Decorating By blackjack1 Updated 7 Oct 2013 , 3:56pm by -K8memphis

blackjack1 Posted 6 Oct 2013 , 5:02pm
post #1 of 6

My state, TN, has recently changed i's food cottage law so that home based bakeries no longer have to be inspected in order to operate legally.  You still have the option to do so, and many venues won't allow your cakes if you don't have that anyway.  Just wondering if anyone has recently gone through a home inspection and what to expect?

5 replies
-K8memphis Posted 6 Oct 2013 , 5:22pm
post #2 of 6

it depends on how your county interprets it all--my county, shelby county--way far west tn, does not recognize 'home bakeries' per se--it recognizes home 'bakery' for baked goods sold at farmer's stands and farmer's markets so i never bothered to get any more of the facts because the deal-breaker is that decorated cake comes under 'catering' not any of the cottage food regulations. 


it's all different county by county--


most if not all other counties are more obliging--


hopefully your local peeps can fill you in--but i mean i know there's no pets of any kind 'in the building'

blackjack1 Posted 6 Oct 2013 , 5:47pm
post #3 of 6

You might want to check back into this K8Memphis.  The law just changed last year and it is a statewide law.  I didn't know any of this had changed until yesterday.  I had looked into all this a couple years ago, but also didn't get any more info at the time because of all the requirements.  I just happened upon these articles so I'm calling my local offices tomorrow to find out the deal.  I'm in Sumner County.


Here are the links to the article on the state law change and also to the rules from the agricultural dept. regarding food cottage laws.  From what I'm reading it includes all baked goods, which would include cakes.


I'll find out more info tomorrow and post what I find.


If this is all correct then I'd be interested in possibly getting inspected still.  I just wonder who has gone through one of those already and what exactly they do.





-K8memphis Posted 6 Oct 2013 , 6:15pm
post #4 of 6

thank you blackjack--very kind of you to reply and to shine the light--


however the zoning here will probably never change--at least it hasn't changed lately--there would be the shout heard 'round the turntable (world ;) by all the cakers here if it did --


page 6 of the new law you reference;


"Local zoning regulations 
may restrict the kinds of home businesses allowed or prohibit home 
food businesses entirely.
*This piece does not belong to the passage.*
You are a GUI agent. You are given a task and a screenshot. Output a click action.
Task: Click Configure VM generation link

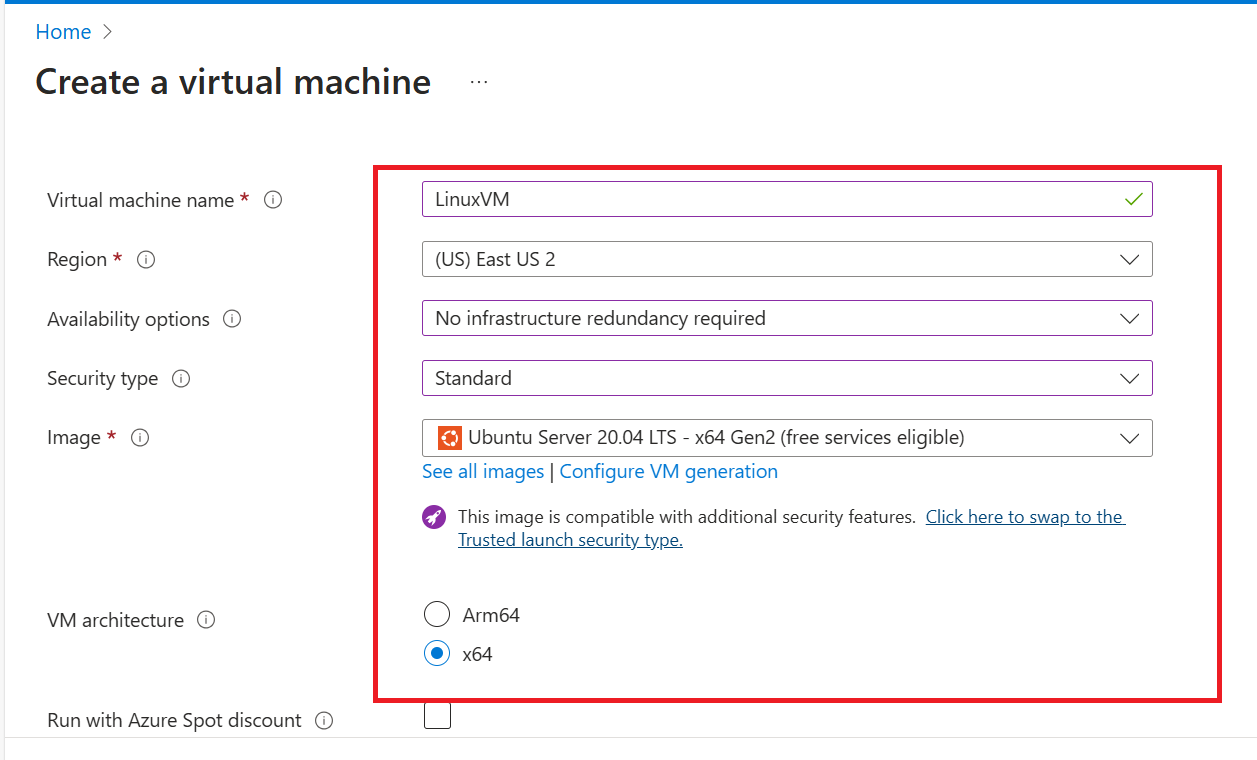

If zoning laws are confusing to you, or if you 
have any questions about them, ask local officials to clarify the rules"


i don't have any questions--i got the answers! check locally--it is very confusing


each different governing arena has different guidelines--health board says yes--zoning says no--county clerk will sell anyone a business license--


i hope you're not in shelby county proper


the state law bows to the local ordinances--done--but no worries


and i hope you get all the answers you want to get!

-K8memphis Posted 6 Oct 2013 , 7:04pm
post #5 of 6

and oh, man, i went back to close that tab and the next sentence reads thusly


"If zoning laws are confusing to you, or if you 
have any questions about them, ask local officials to clarify the rules. 
Do not make any plans until you are satisfied that your business will 
fall within the bounds of the current laws. If you plan a business with 
the idea that you will get local zoning ordinances and laws changed, 
you may be in for an unpleasant surprise.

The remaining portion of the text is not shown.